Ultimately I want these videos to be able to be viewed on my mini. I'll download one this weekend and tinker around with it.

Thanks to all.


----------



## HerronScott (Jan 1, 2002)

You can still download the free version.

http://assets.tivo.com/assets/exe/tivotogo/TiVoDesktop2.8.3.exe

Scott


----------



## gweempose (Mar 23, 2003)

2004raptor said:


> Ultimately I want these videos to be able to be viewed on my Mini.


It's very easy to use programs like Streambaby or pyTivo with your Roamio. It's a bit more complicated with the Mini. You have to "push" the video so that it is on the Roamio, and then you can stream it from the Mini. I believe there is a way to initiate the push from the Mini, but I've never done this, so I will let the experts in this area chime in.


----------



## swerver (May 18, 2012)

gweempose said:


> It's very easy to use programs like Streambaby or pyTivo with your Roamio. It's a bit more complicated with the Mini. You have to "push" the video so that it is on the Roamio, and then you can stream it from the Mini. I believe there is a way to initiate the push from the Mini, but I've never done this, so I will let the experts in this area chime in.


pyTivo uses a web interface, so if needed you can use that via phone/tablet to initiate a push to your roamio, and then you can watch on the mini. You can use the roamio to pull videos via pyTivo, but the mini doesn't have that option.


----------



## NJ Webel (Dec 8, 2004)

swerver said:


> pyTivo uses a web interface, so if needed you can use that via phone/tablet to initiate a push to your roamio, and then you can watch on the mini. You can use the roamio to pull videos via pyTivo, but the mini doesn't have that option.


Actually, pyTivo in conjunction with VidMGR can initiate a push from the Mini to the Roamio (or Premiere) and then you can stream it to the Mini. See here.

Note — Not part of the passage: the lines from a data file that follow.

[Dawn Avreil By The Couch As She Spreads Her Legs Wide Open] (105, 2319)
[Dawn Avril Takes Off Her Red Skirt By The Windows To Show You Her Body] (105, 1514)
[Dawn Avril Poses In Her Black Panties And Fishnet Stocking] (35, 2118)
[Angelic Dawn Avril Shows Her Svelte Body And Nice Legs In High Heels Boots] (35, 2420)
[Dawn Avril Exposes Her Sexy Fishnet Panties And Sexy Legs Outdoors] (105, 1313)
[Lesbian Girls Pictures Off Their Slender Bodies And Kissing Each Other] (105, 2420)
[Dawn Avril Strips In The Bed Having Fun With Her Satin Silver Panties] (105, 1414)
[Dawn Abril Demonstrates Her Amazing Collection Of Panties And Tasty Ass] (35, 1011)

Streambaby allows the same functionality all on its own.


----------



## 2004raptor (Dec 31, 2005)

OK, I had a few minutes.

Started out with Streambaby. I clicked the .bat file but have no idea what it did. 

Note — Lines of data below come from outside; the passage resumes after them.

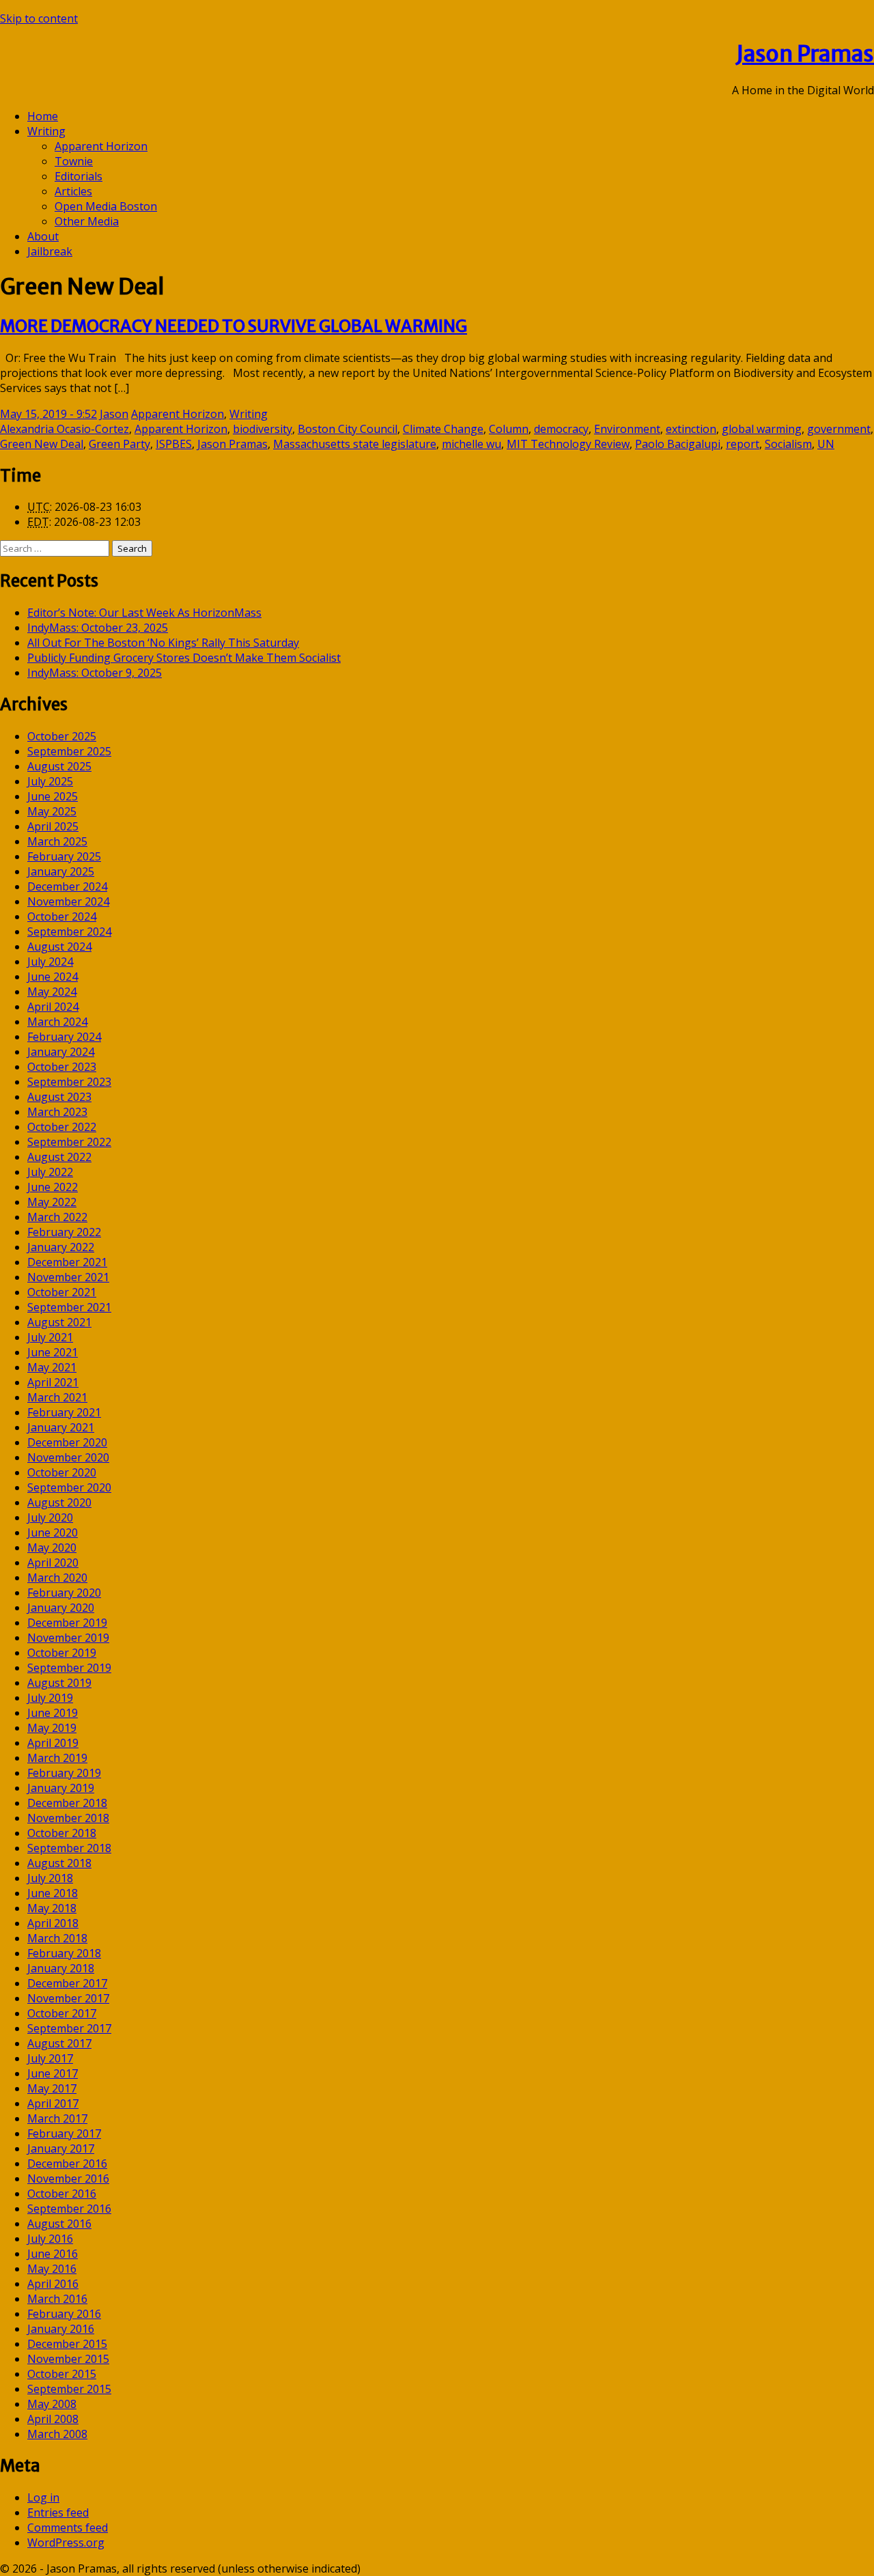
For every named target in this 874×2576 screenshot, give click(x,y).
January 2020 (60, 1607)
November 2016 (68, 2178)
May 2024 (51, 991)
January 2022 (60, 1247)
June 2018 (52, 1893)
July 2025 (50, 781)
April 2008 (53, 2418)
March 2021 (57, 1397)
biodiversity (262, 428)
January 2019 (60, 1787)
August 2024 (59, 946)
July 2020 (50, 1517)
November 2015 (68, 2358)
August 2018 (59, 1863)
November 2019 (68, 1637)
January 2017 (60, 2148)
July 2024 (50, 961)
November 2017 (68, 1998)
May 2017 (51, 2088)
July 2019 (50, 1697)
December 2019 (67, 1622)
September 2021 (69, 1307)
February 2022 (64, 1232)
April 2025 (53, 826)
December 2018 (67, 1802)
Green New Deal (41, 443)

So, since it was mentioned pyTivo has a web interface I tried it. Went through all the steps here.
http://pytivo.sourceforge.net/wiki/index.php/Windows_Install

Got to this step "Now that it's running, point your browser to http://localhost:9032. You should get the pyTivo home page:" and nothing. No page loads. Grrrrrrr. 

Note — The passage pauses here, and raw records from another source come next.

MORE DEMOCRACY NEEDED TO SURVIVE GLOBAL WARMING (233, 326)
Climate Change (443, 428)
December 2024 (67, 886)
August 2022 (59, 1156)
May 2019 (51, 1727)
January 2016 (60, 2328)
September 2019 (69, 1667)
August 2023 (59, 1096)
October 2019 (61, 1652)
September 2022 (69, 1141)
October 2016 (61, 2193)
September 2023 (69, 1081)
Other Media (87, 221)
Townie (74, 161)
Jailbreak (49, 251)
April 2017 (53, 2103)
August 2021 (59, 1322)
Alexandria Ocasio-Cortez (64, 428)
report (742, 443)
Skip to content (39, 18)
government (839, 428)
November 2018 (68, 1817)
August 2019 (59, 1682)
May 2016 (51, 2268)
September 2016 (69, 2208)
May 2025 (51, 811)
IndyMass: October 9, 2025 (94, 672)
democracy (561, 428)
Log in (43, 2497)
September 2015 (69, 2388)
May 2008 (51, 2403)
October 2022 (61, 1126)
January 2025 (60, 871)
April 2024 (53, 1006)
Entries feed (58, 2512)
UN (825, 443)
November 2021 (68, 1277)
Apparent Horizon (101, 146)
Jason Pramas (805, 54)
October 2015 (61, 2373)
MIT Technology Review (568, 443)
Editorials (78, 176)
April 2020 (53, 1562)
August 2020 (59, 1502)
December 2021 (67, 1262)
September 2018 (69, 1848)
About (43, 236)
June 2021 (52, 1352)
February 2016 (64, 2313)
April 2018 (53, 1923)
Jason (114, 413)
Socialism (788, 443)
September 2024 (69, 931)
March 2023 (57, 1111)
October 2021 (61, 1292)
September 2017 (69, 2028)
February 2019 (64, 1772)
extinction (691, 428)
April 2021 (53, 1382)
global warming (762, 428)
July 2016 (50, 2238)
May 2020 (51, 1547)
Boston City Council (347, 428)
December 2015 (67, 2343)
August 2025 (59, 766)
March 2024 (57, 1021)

I should have known this wouldn't be easy.

Not sure where I went wrong with pytivo???


----------



## aaronwt (Jan 31, 2002)

Once you get it running it should be worth it. Or just use TiVo Desktop. With TiVo Desktop wHen you drop the videos into the specific video folder, they will automatically transfer to the Tivos you have selected.


----------



## 2004raptor (Dec 31, 2005)

aaronwt said:


> Once you get it running it should be worth it. Or just use TiVo Desktop. With TiVo Desktop wHen you drop the videos into the specific video folder, they will automatically transfer to the Tivos you have selected.


I may go that route. Gonna try pvtivo one more time. I posted a thread elsewhere and someone pointed out the mistake I made. Hopefully that resolves the issue.

OH, and thanks for the link, HerronScott.


----------



## DJQuad (Dec 22, 2004)

Keep in mind TiVo only supports the formats listed on http://support.tivo.com/app/answers/detail/a_id/297 so you may need to use a converter on your videos first.


----------



## 2004raptor (Dec 31, 2005)

thanks. I thought I had seen somewhere that one of these programs handles .mkv files. Maybe it converted them to one of the mentioned formats.


----------



## squint (Jun 15, 2008)

I use pyTivo to send .mkv files to my Tivos all the time. They're transcoded using ffmpeg to MPEG2. It works quite well. I think .mkv in MPEG4 may be pushed to a Tivo without requiring transcoding though I'm not certain as I almost always just pull files from the PC.


----------



## ggieseke (May 30, 2008)

You can get some MKV files to work without transcoding first if you install the Haali Splitter. Desktop 2.7 had it built in, but they took it out in 2.8.

The actual audio & video codecs used within the MKV container still have to match those provided with Desktop Plus.


----------